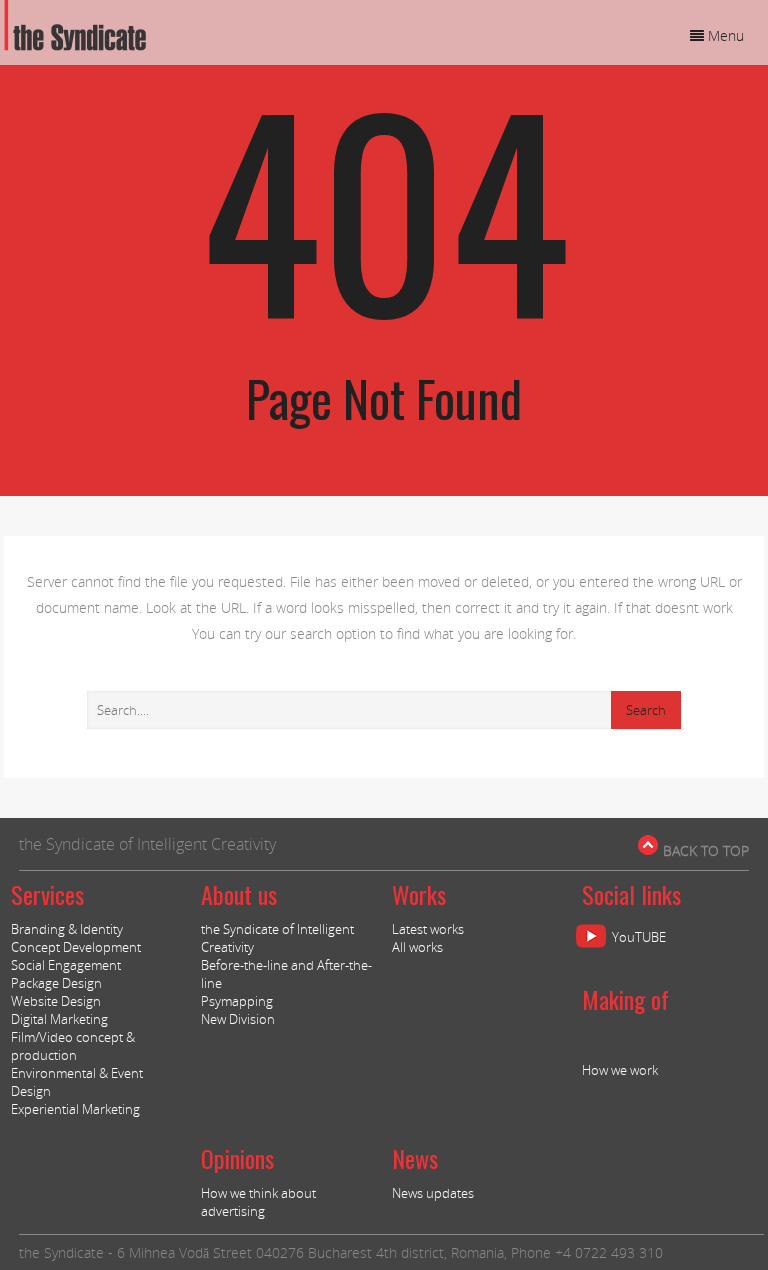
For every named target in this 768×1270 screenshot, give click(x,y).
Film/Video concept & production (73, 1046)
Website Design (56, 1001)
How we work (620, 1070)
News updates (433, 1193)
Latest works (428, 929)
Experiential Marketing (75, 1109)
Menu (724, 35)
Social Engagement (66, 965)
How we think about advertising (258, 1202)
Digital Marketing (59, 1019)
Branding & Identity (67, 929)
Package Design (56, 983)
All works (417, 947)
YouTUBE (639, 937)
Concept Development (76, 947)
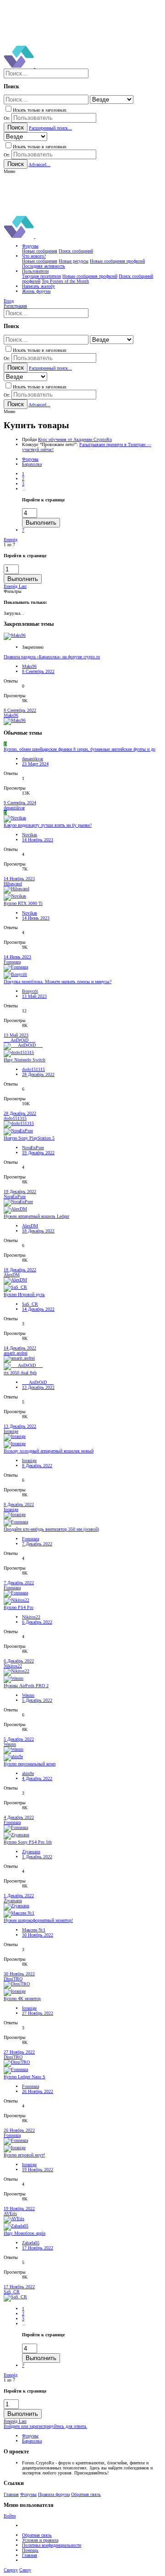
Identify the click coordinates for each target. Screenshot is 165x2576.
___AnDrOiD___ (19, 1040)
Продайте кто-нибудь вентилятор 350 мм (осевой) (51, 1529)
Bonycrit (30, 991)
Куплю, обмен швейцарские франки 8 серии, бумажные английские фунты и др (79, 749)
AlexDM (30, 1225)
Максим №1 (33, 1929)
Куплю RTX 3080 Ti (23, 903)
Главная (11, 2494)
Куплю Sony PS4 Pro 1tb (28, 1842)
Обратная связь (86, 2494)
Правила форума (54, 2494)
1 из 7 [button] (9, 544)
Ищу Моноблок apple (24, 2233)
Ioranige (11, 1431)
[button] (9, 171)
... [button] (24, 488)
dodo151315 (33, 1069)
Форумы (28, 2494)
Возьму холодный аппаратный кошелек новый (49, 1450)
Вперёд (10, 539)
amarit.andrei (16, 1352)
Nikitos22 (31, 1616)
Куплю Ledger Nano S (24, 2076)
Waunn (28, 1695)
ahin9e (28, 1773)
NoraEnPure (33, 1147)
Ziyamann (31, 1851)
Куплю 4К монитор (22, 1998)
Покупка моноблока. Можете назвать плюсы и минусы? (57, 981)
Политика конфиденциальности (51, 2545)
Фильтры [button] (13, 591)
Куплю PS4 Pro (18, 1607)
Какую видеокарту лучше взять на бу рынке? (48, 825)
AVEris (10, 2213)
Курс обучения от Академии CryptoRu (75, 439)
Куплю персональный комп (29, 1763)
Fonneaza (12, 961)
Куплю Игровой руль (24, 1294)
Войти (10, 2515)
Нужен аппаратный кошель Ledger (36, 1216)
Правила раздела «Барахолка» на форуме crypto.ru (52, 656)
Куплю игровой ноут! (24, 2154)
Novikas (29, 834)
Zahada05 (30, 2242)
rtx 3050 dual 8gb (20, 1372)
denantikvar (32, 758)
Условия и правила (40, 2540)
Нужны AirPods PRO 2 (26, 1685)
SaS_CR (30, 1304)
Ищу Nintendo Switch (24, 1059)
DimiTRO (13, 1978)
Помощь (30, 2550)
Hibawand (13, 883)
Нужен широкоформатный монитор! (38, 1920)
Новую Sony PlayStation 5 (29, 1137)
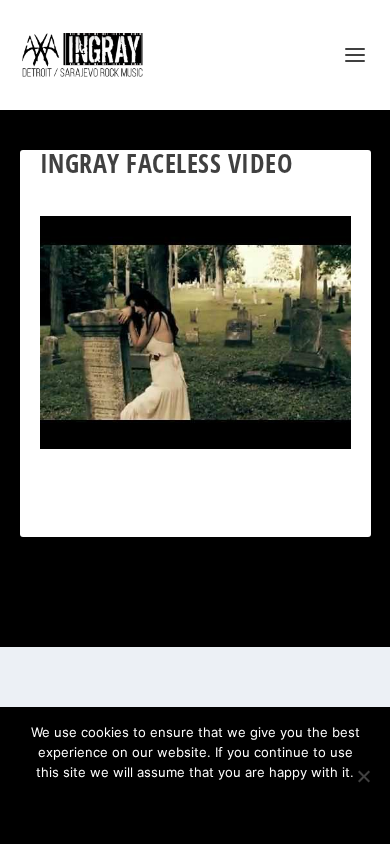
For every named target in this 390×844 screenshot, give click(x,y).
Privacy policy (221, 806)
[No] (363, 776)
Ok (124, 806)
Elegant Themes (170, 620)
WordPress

──────

• What is required: Copy out, from the material above, each line in which the string "button" is found.

• Task answer:
1 из 7 [button] (9, 544)
[button] (9, 171)
... [button] (24, 488)
Фильтры [button] (13, 591)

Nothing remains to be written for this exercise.